**Written task:** Could you copy out, word for word, the lines of the entries below, starting with the line that contains "Given: Toggle the Follow button" and running through the end of the entries, both ends included? Please omit the pictures.

# Dataset rows start

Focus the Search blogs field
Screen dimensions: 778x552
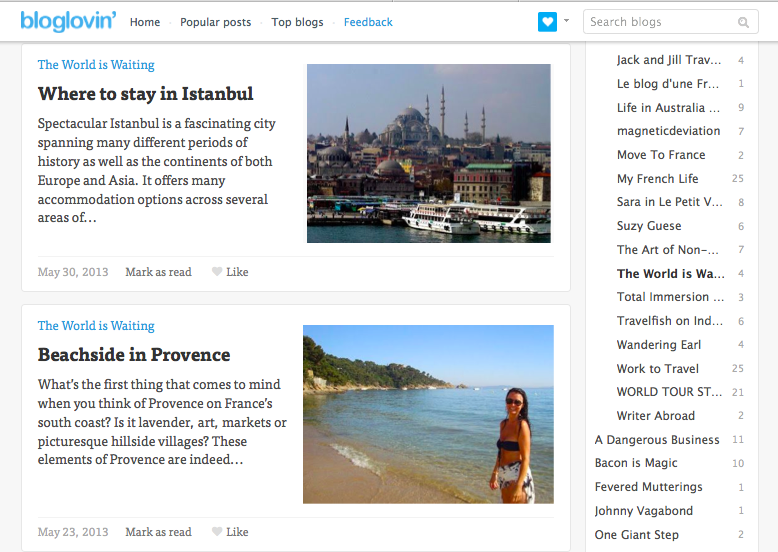pos(660,22)
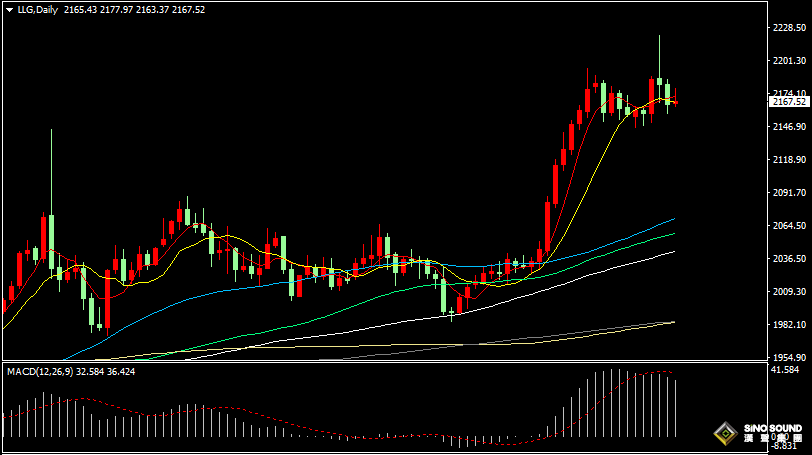Image resolution: width=812 pixels, height=455 pixels.
Task: Select the current price label 2167.52
Action: [x=788, y=102]
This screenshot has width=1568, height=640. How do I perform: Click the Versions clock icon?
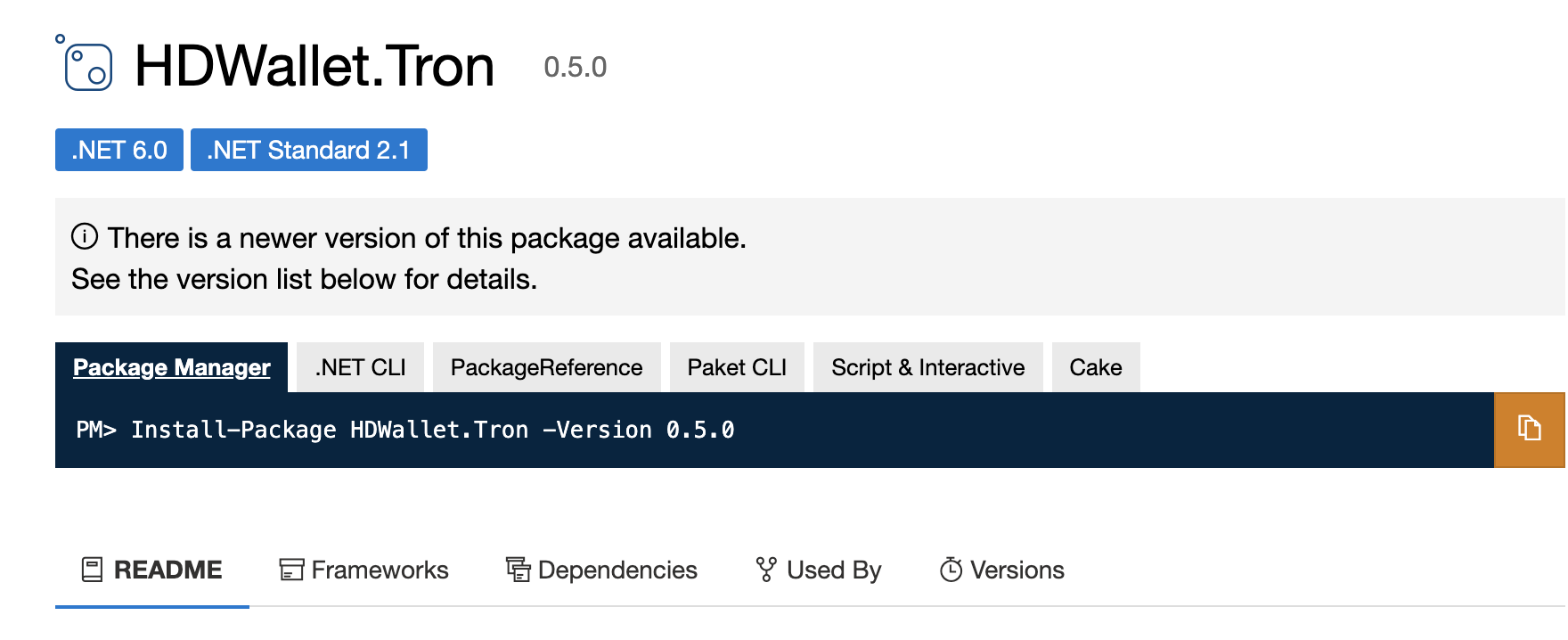pos(951,570)
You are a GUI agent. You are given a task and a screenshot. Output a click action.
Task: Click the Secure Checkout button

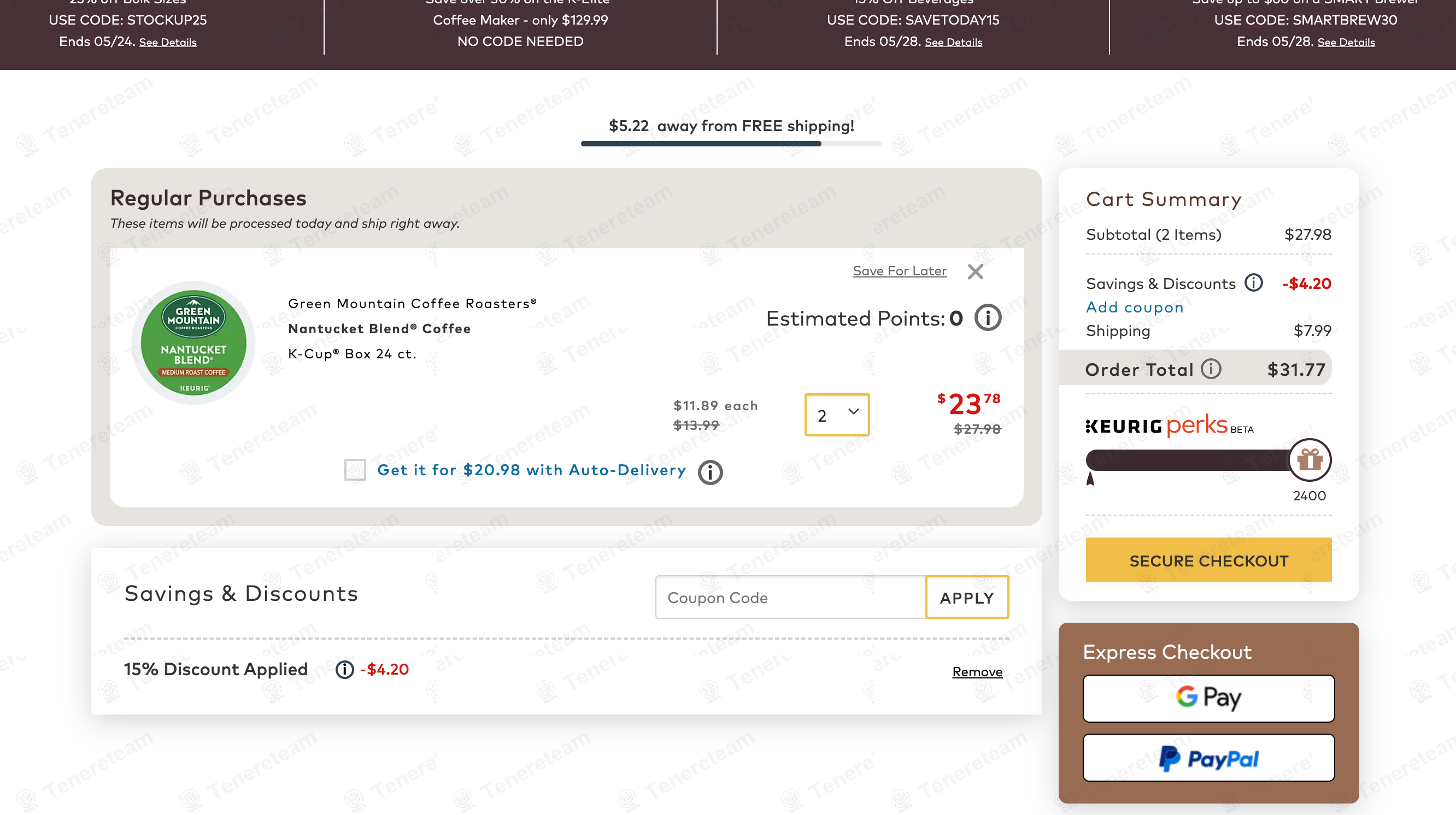click(1208, 560)
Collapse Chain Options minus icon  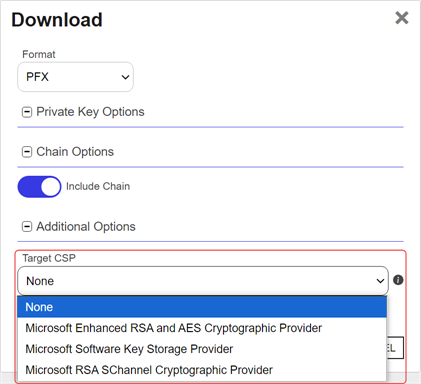27,152
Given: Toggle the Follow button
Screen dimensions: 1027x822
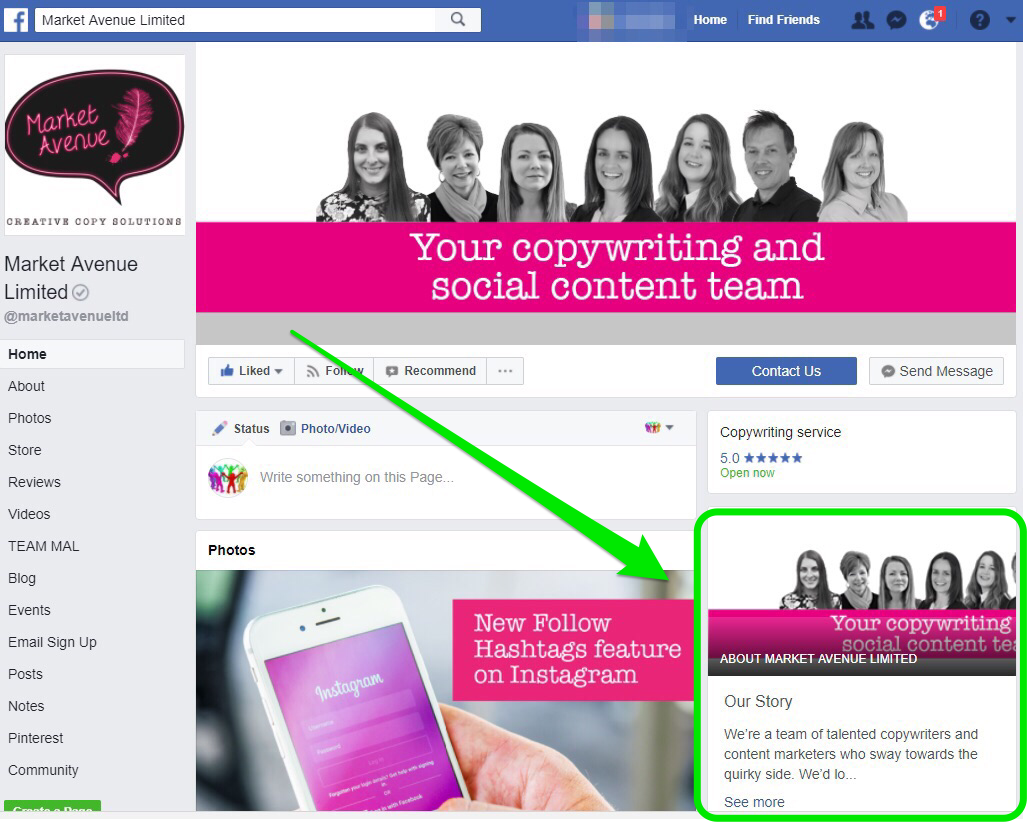Looking at the screenshot, I should (334, 371).
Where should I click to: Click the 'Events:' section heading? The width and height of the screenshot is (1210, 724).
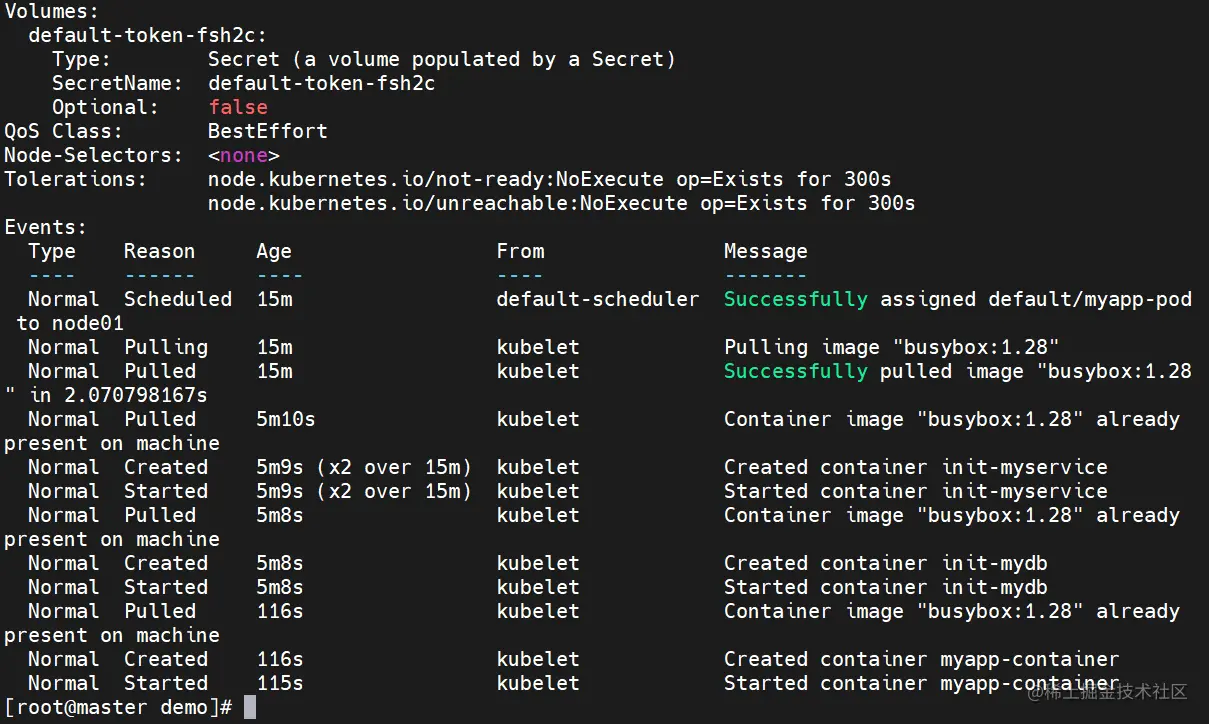click(x=46, y=227)
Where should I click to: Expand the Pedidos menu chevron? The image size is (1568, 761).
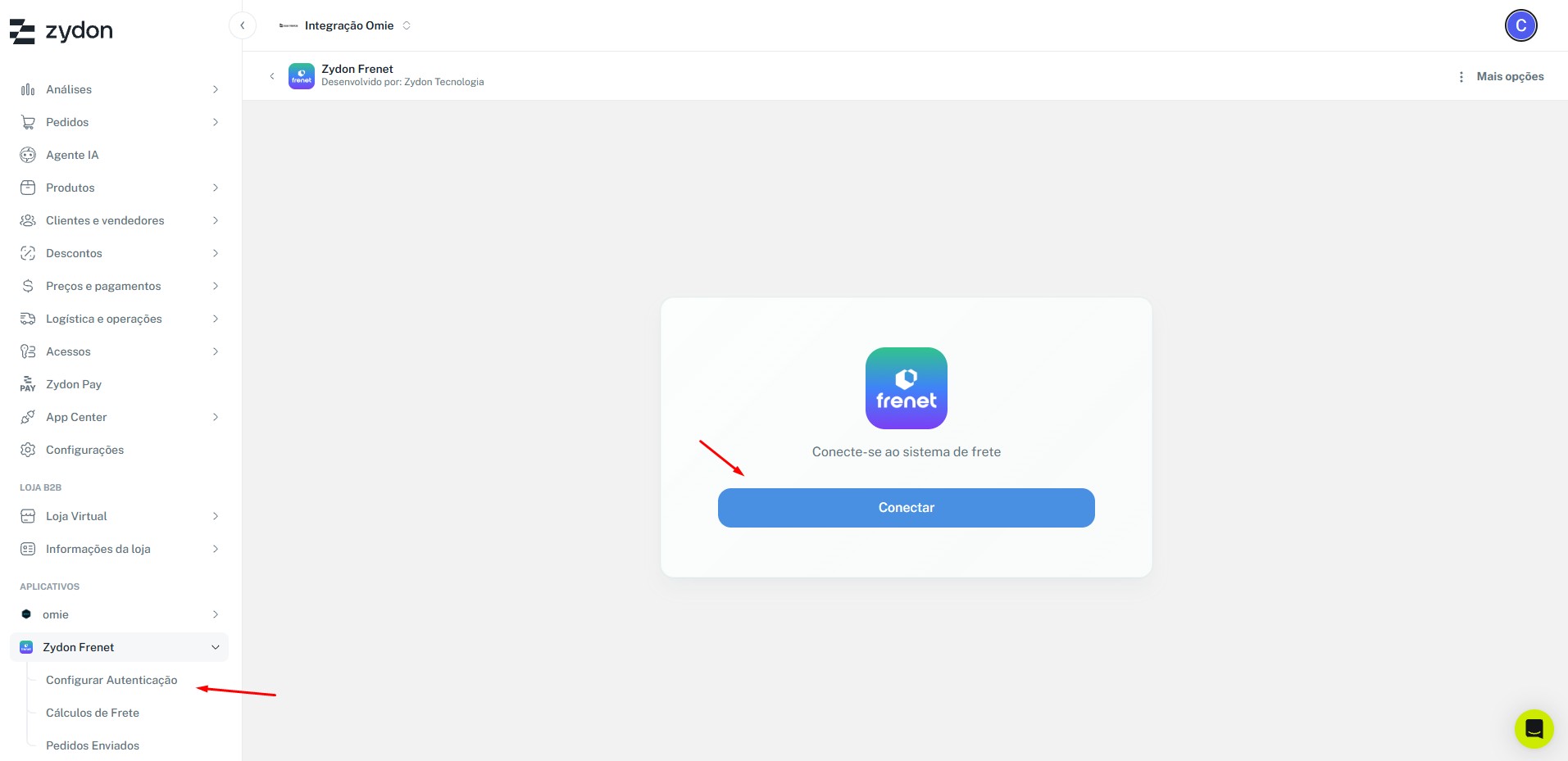[x=216, y=122]
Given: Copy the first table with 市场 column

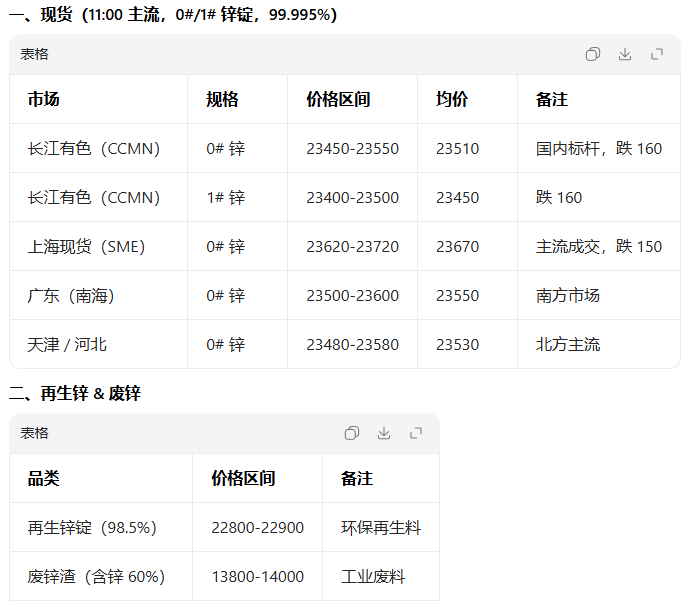Looking at the screenshot, I should (x=592, y=54).
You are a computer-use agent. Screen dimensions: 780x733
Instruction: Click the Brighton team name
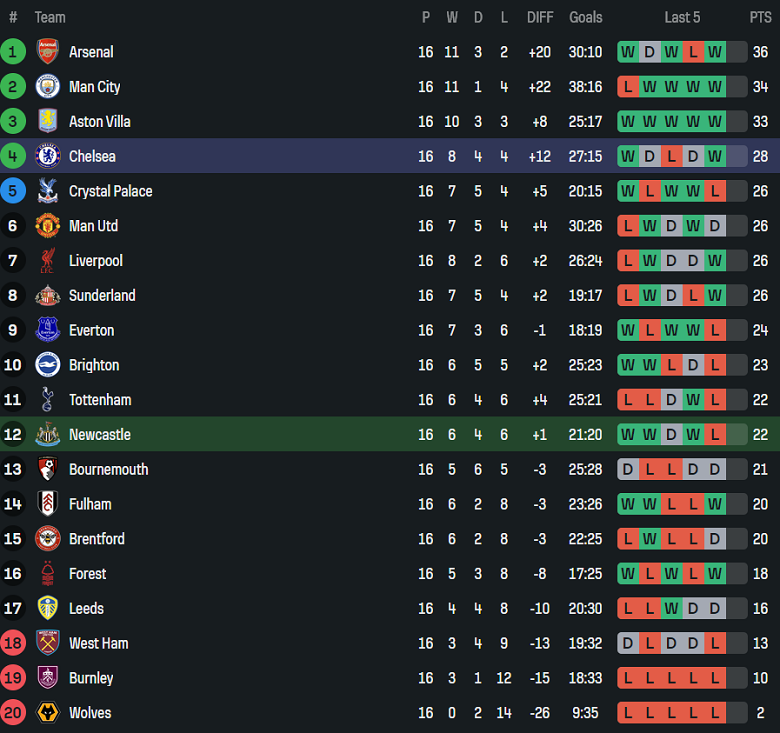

# Dataset rows end

**Expected answer:**
Given: Toggle the Follow button
Screen dimensions: 1027x822
Looking at the screenshot, I should (334, 371).
Where should I click to: Click the 'Events:' section heading? The width and height of the screenshot is (1210, 724).
click(x=46, y=227)
Where should I click to: Expand the Pedidos menu chevron? The image size is (1568, 761).
[x=216, y=122]
Given: Copy the first table with 市场 column

Looking at the screenshot, I should (x=592, y=54).
You are a computer-use agent. Screen dimensions: 780x733
Instruction: Click the Brighton team name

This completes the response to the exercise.